Eugène Roger (26 May 1807, Sens – 30 July 1840, Paris) was a French painter in the Romantic style who specialized in historical and Biblical scenes.

==Biography==
He was the son of a tax collector from Bourges. He initially studied at the Collège Royal and received his first lessons in drawing from Henri-Joseph Boichard (1783–1850). In 1826, he enrolled at the École nationale supérieure des Beaux-Arts, on the recommendation Louis Hersent, whose student he became. Later, he studied with Antoine-Jean Gros and, in 1832, with Jean-Auguste-Dominique Ingres. He entered the competition for the Prix de Rome six times between 1828 and 1833, when he finally won the prize for his rendering of Moses and the serpent of brass.

He lived at the Villa Médicis between 1834 and 1838, sending home paintings to be exhibited at the Salon on a regular basis. He held numerous showings there from 1831 until his untimely death. In 1833, his "Body of Charles the Bold" received official recognition from the Académie des Beaux-Arts and his final known work, featuring John the Baptist preaching, was acquired by the French government for 4000 Francs and installed at the Musée du Berry.

In 1838, he contracted an unspecified "chest disease" that required him to leave Rome. Nevertheless, upon returning home he accepted several commissions from the galleries at Versailles: a Charlemagne crossing the Alps brought him 600 Francs that year, and a depiction of the lifting of the Siege of Salerno (1016) provided 1500 Francs in 1839 from King Louis-Philippe.
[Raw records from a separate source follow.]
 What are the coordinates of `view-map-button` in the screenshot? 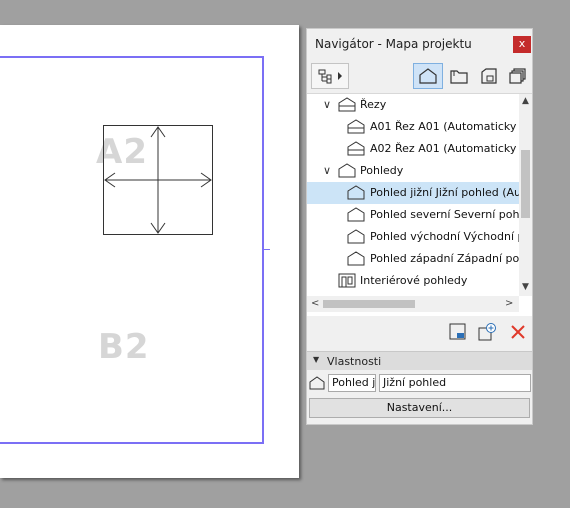 It's located at (459, 76). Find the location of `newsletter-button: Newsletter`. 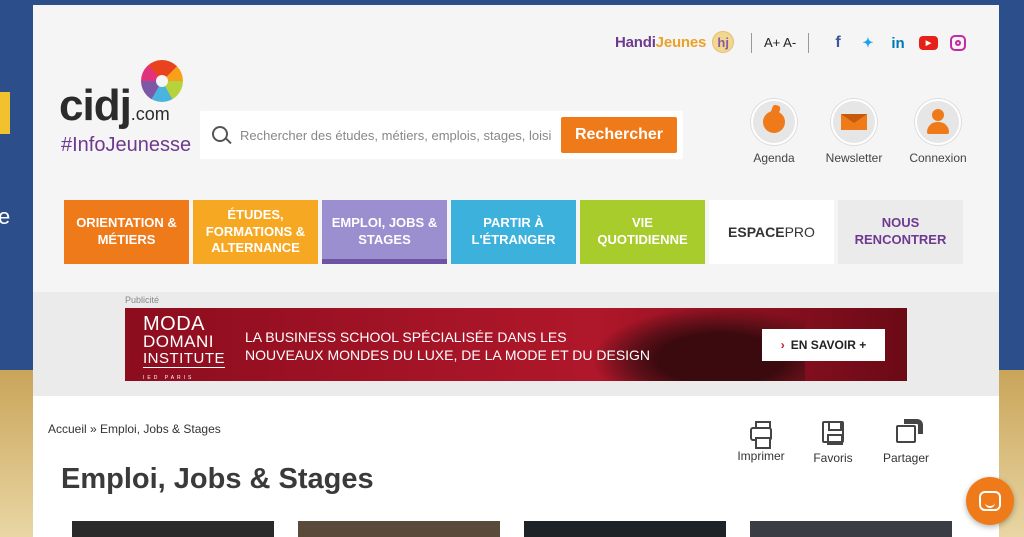

newsletter-button: Newsletter is located at coordinates (854, 132).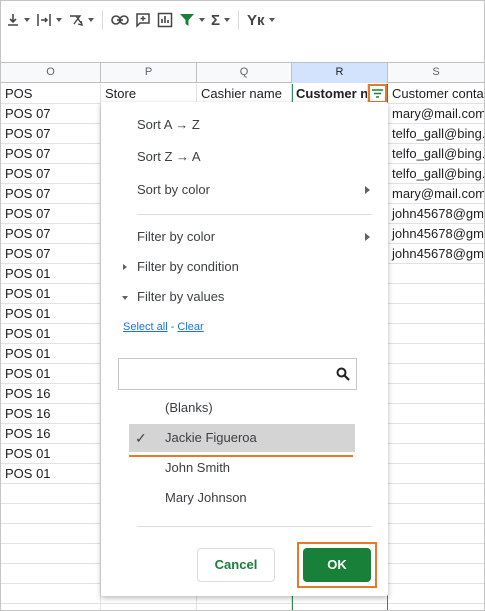  Describe the element at coordinates (225, 374) in the screenshot. I see `values-search-input` at that location.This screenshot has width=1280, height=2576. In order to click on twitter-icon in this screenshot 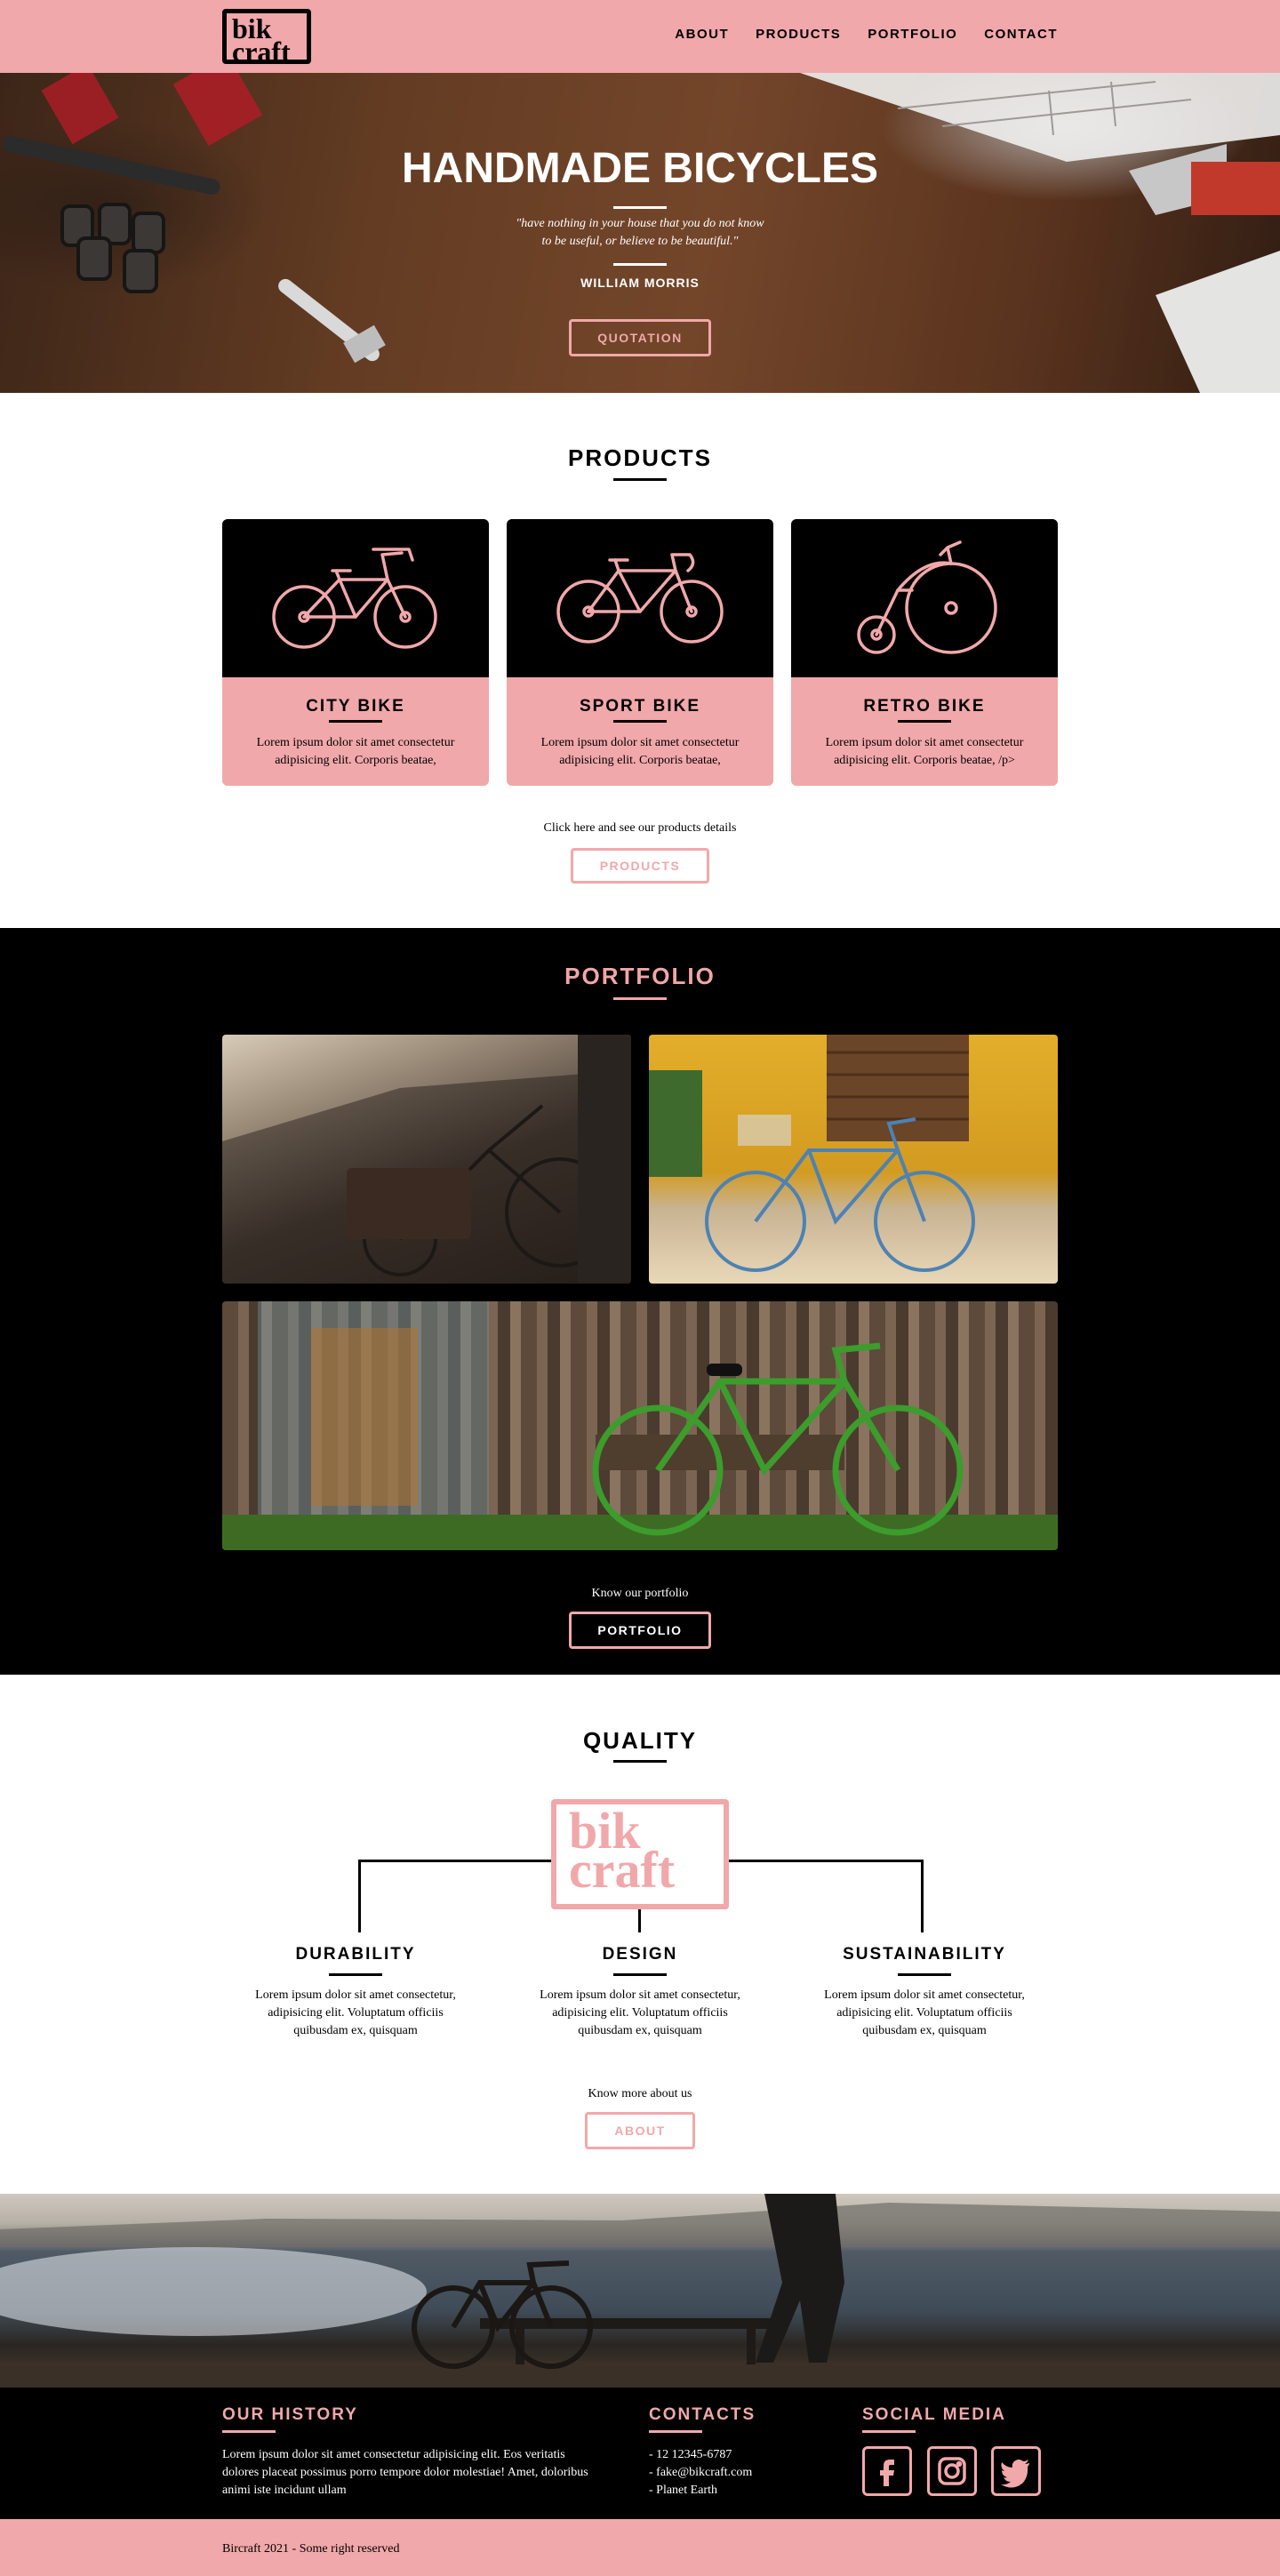, I will do `click(1016, 2471)`.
The painting was to be placed in the Hall of the Crusades; a new museum being planned by the King.

His health became increasingly fragile during this time and he died in 1840, aged only thirty-three.

== Sources ==
- Marie-Madeleine Aubrun, "Eugène Roger à Hippolyte Flandrin à travers leurs relations épistolaires, la vie d'un pensionnaire de la Villa Médicis", in Archives de l'Art français, nouvelle période, 1986.